Jones was therefore transferred to delivering mail by bicycle.
But in February 1998, following the submission of a tribunal claim by Jones,
the Post Office agreed to review its decision and in late April, Jones was
advised that the Post Office had decided to "relax its policy" and
allow him to return to driving duties for up to two hours in any 24 hours.
The proposal was subject to three conditions – one, that he should be
allowed time in his schedule to take appropriate steps to control his diabetes;
two, he should be allowed the flexibility to limit his driving duties if he
felt unwell and, three, his position should be reviewed every six months. Jones
rejected this proposal because of the continued restriction on driving.
The employment tribunal separated his complaint into three periods – the
initial period from September to February, when Jones was banned from driving,
the period from February to April when the driving ban was under review and the
final period following the outcome of the review.
In relation to the first period, the Post Office conceded that the outright
ban was discriminatory.
In relation to the second period, the tribunal accepted that
"justification may be valid for a temporary period" while an employer
is reviewing the position but concluded that this was not the position here. It
therefore upheld Jones’s complaint in relation to this period.

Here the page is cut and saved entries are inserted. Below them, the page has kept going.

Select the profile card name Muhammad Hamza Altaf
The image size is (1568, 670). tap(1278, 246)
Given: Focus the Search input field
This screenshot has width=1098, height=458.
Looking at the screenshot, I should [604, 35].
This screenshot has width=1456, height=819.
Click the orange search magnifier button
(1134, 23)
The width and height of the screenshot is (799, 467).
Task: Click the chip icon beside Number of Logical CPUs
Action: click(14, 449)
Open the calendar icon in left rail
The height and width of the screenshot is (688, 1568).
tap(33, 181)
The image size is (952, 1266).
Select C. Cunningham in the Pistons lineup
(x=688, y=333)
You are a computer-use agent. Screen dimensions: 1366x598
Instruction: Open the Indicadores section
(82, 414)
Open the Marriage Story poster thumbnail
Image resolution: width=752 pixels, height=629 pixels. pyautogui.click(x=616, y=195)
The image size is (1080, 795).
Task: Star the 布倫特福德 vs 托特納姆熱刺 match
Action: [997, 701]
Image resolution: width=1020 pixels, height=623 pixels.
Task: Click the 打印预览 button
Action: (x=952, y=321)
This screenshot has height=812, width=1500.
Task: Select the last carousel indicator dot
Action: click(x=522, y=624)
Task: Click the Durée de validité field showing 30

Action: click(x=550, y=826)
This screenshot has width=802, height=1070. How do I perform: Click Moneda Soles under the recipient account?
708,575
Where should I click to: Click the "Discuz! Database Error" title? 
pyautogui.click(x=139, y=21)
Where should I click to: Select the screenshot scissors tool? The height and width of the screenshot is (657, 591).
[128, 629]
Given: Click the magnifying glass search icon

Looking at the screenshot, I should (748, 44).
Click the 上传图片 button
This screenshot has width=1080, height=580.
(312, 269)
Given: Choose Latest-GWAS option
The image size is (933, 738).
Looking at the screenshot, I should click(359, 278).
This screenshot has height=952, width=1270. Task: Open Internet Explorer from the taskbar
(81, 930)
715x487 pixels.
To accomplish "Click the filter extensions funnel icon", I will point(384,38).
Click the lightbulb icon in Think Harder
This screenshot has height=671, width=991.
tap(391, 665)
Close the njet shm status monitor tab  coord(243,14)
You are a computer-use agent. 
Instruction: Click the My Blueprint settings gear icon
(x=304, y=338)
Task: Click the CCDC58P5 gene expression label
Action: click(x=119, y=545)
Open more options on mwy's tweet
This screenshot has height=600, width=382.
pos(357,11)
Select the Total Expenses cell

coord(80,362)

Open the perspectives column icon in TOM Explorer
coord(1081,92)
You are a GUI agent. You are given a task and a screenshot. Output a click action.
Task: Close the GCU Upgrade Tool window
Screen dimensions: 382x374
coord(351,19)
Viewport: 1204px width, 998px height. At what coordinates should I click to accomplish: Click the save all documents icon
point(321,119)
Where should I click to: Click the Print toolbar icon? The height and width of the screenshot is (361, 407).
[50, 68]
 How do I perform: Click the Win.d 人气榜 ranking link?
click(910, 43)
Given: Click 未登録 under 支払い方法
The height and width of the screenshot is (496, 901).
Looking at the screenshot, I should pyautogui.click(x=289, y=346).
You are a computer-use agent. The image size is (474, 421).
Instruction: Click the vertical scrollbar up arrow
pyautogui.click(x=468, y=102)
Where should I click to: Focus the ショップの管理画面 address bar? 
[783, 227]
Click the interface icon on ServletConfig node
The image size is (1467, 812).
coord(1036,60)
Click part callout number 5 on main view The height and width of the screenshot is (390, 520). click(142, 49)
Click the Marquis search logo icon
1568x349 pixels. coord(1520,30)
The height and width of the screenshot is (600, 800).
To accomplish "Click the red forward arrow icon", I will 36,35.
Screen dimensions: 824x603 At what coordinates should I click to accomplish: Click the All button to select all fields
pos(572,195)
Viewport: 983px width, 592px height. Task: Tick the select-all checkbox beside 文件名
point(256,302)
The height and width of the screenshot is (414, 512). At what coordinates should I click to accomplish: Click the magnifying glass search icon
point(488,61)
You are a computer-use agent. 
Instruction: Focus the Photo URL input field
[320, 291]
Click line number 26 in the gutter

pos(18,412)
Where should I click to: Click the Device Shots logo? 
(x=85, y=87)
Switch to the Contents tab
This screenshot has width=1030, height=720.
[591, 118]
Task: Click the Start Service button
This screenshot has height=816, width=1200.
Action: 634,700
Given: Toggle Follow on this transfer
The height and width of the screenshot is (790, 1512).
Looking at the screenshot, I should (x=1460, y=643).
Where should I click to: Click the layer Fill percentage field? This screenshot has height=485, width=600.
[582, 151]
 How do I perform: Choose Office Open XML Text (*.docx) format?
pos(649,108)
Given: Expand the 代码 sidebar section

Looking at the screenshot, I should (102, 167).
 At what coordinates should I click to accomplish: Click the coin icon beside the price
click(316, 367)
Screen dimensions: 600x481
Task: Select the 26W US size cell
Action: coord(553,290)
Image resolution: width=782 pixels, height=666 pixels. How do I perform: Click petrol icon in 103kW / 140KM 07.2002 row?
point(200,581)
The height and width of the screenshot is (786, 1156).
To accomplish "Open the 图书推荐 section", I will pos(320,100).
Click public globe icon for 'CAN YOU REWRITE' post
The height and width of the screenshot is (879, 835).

In relation to the final period, the tribunal concluded that it was
unnecessary to consider whether the Post Office’s proposal complied with its
section 6 duty to make reasonable adjustments. The tribunal therefore upheld
Jones’s complaint and recommended that Jones should be offered employment as a
driver subject to the conditions set out above. The Post Office appealed.
EAT decision
The EAT ruled:
• The tribunal’s conclusion that the Post Office had discriminated against
Jones under section 5(1) of the Disability Discrimination Act 1995 in the
second period was correct because it had not shown why it had taken so long to
review Jones’s situation.
• The tribunal had incorrectly concluded that the Post Office had
discriminated against Jones under sections 5(1) and 5(2) of the DDA because it
had failed to consider whether the Post Office had complied with its duty to
make reasonable adjustments pursuant to section 6 of the Act.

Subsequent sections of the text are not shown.